Yeah im actually looking forward to this as well, I never read the original novels so since this one has those plus two extra novellas and a short story it'll be quite an addition.


----------



## dark angel (Jun 11, 2008)

Aye, that is a bonus! This will be my first venture into Fantasy as well, so it will be a sort of make-or-break for me.


----------



## Baron Spikey (Mar 26, 2008)

Aw I was hoping you were going to say he'd written the 3rd in the series, I own the other 2 and I was looking forwards too the next book...


----------



## Lord of the Night (Nov 18, 2009)

dark angel said:


> Aye, that is a bonus! This will be my first venture into Fantasy as well, so it will be a sort of make-or-break for me.


_Malus Darkblade_ was my first fantasy novel, and its one of my favourites.


----------



## darkreever (Apr 3, 2008)

Lord of the Night said:


> Gotta say that is one cool looking knight, shame about the helmet though. He should have the same helmet as the Knights Errant.


I don't know, he looks on the older side which doesn't make sense for knights errant; last I remember they were young knights in training. Plus from that image he's on foot, which would mean his sight needs to be less obstructed unlike when mounted. (Having less confined view is good on horseback, but when your meant to be charging forward its not as important.)

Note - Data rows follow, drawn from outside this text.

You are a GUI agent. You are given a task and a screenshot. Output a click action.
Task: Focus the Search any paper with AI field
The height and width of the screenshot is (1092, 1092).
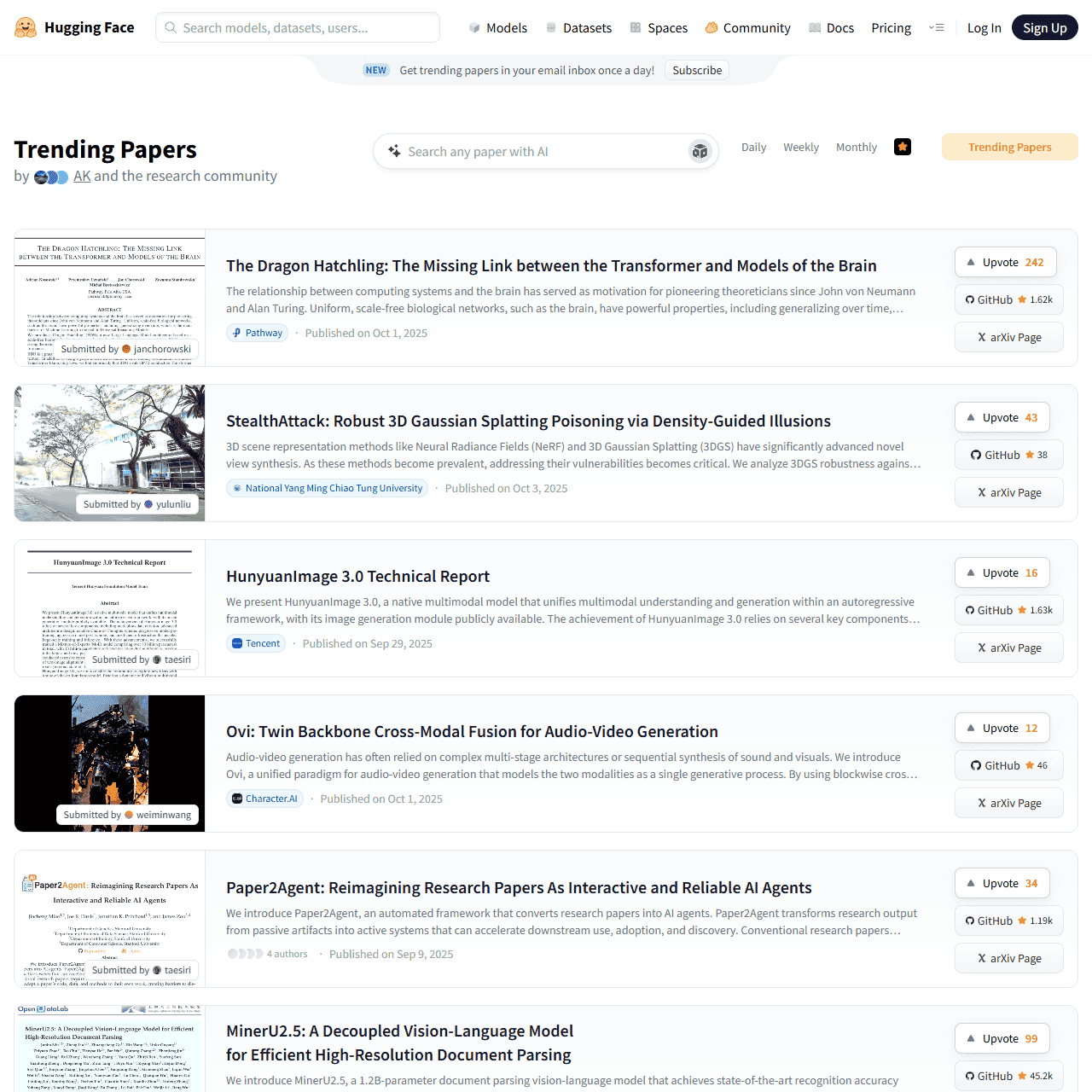537,151
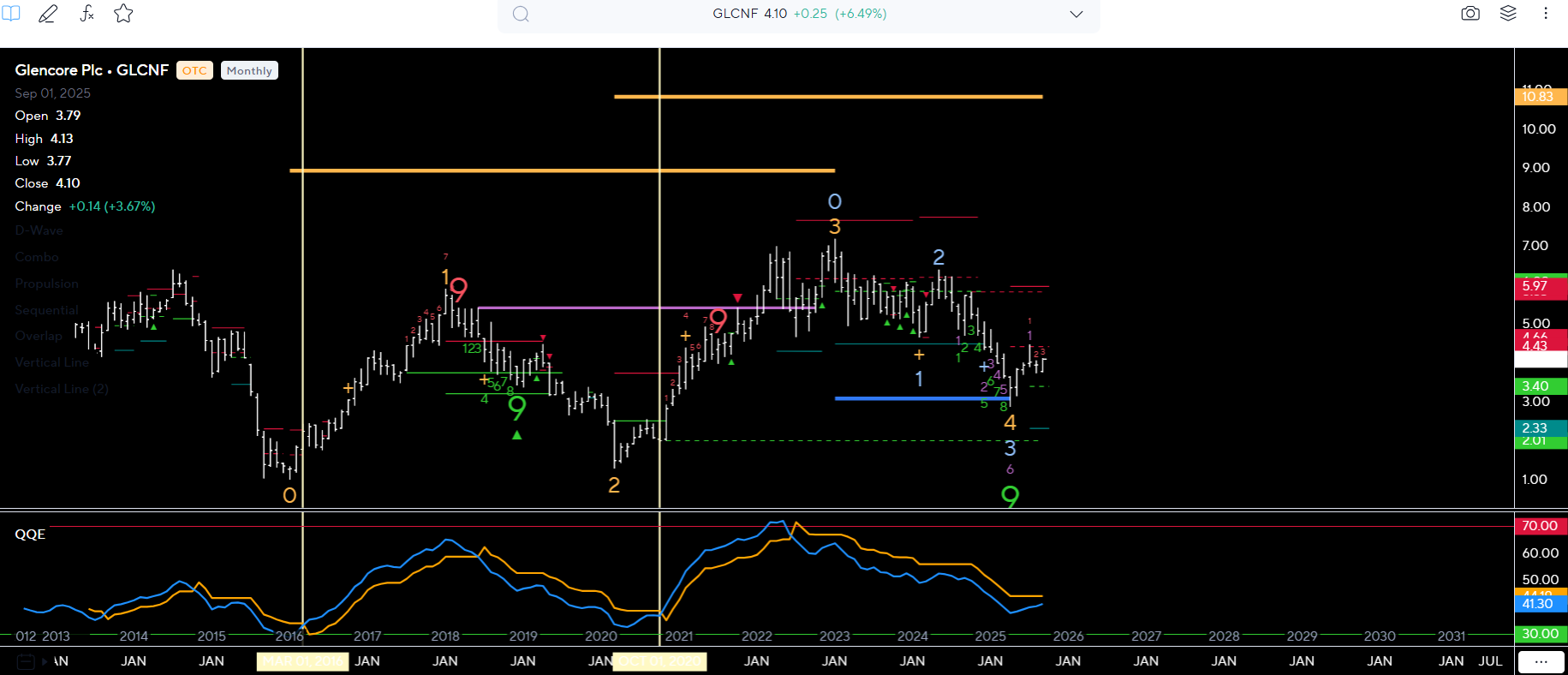Click the star favorite icon
This screenshot has width=1568, height=675.
[123, 14]
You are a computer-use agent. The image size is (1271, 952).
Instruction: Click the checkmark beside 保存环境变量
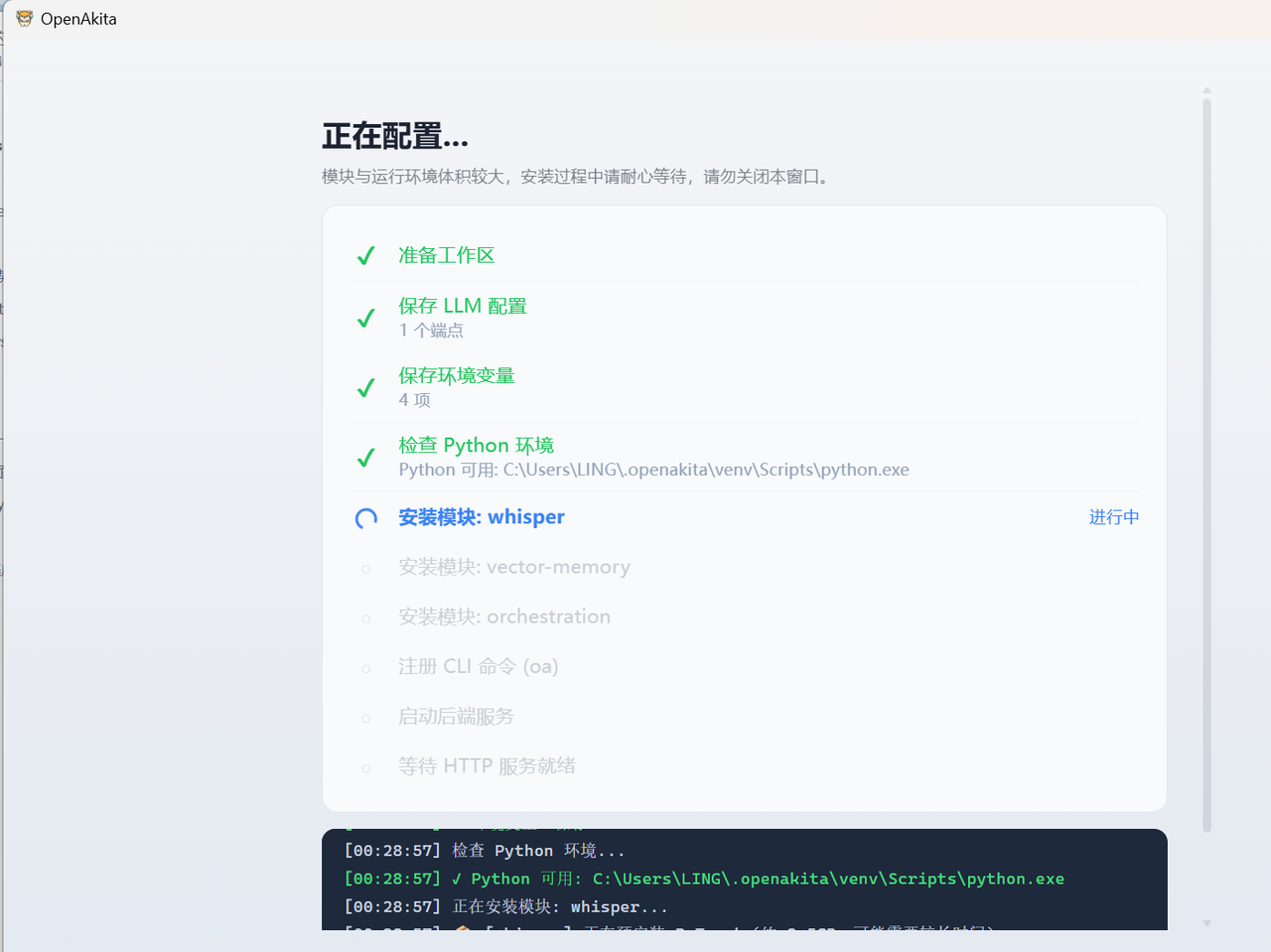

Knight of the realm maybe, but again if he was wearing a helmet and on foot then he might look silly.


----------



## dark angel (Jun 11, 2008)

Apparently Reynolds is working on the next novel already, Baron. The information is a bit old now, but the link is here: http://z6.invisionfree.com/bljunkies/index.php?showtopic=979


----------



## deathbringer (Feb 19, 2009)

darkreever said:


> Plus from that image he's on foot, which would mean his sight needs to be less obstructed unlike when mounted. (Having less confined view is good on horseback, but when your meant to be charging forward its not as important.)
> 
> Knight of the realm maybe, but again if he was wearing a helmet and on foot then he might look silly.


Even the best get unhorsed sometimes I'd say. Plus epically riding forward is more difficult to portray artistically than walking.
Though if we are going by the rules, it would mean he is a lord with the peasants duty. The only ones that can stay on foot.

As for the novels bloody brilliant. Love bretts anticipated eagerly. First thing in my amazon basket


----------